◆ PROBLEM TO WORK ON
Pictures are to be left out, and the rest of the records reproduced exactly.

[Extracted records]
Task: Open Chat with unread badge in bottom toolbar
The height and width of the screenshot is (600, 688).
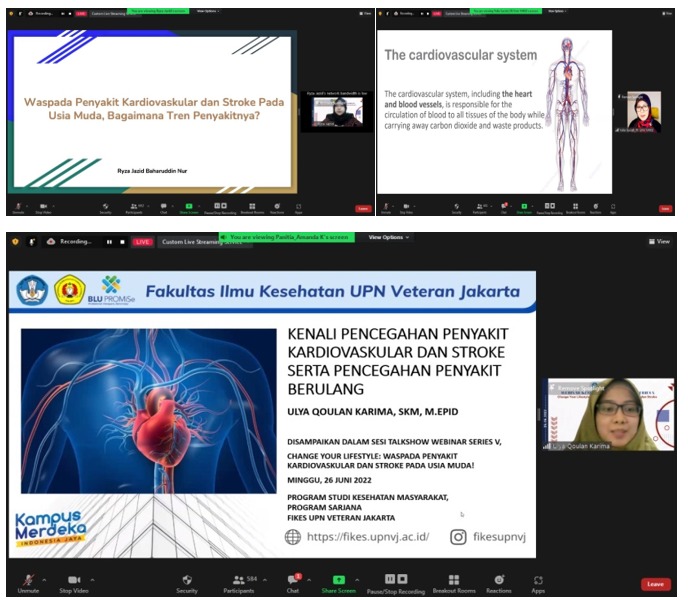Action: pyautogui.click(x=293, y=581)
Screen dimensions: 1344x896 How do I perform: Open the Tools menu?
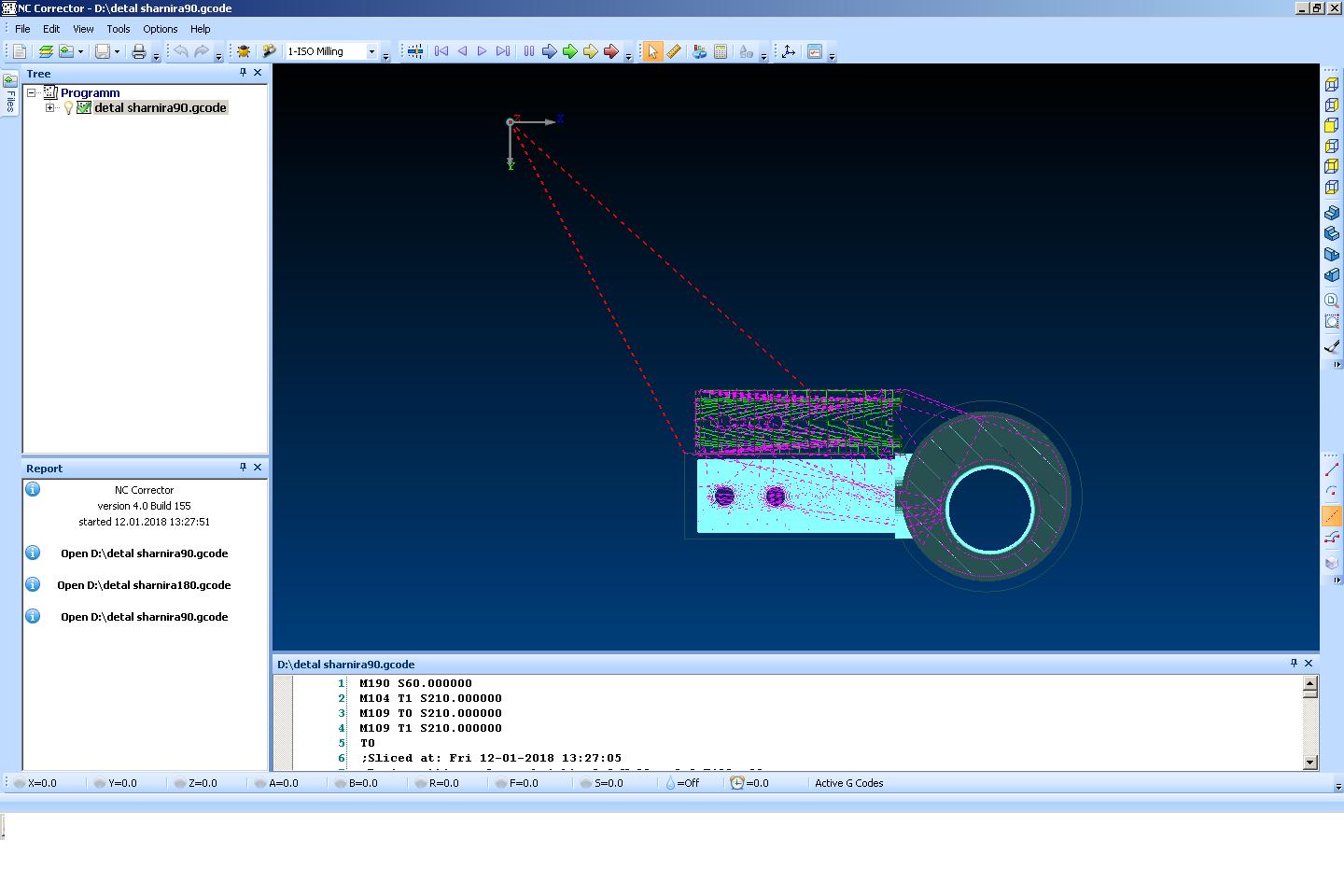pyautogui.click(x=118, y=29)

◆ THE ANSWER
Task: Open Chat with unread badge in bottom toolbar
The height and width of the screenshot is (600, 688).
Action: pyautogui.click(x=293, y=581)
Screen dimensions: 1344x896 How do I perform: Open the Tools menu?
pyautogui.click(x=118, y=29)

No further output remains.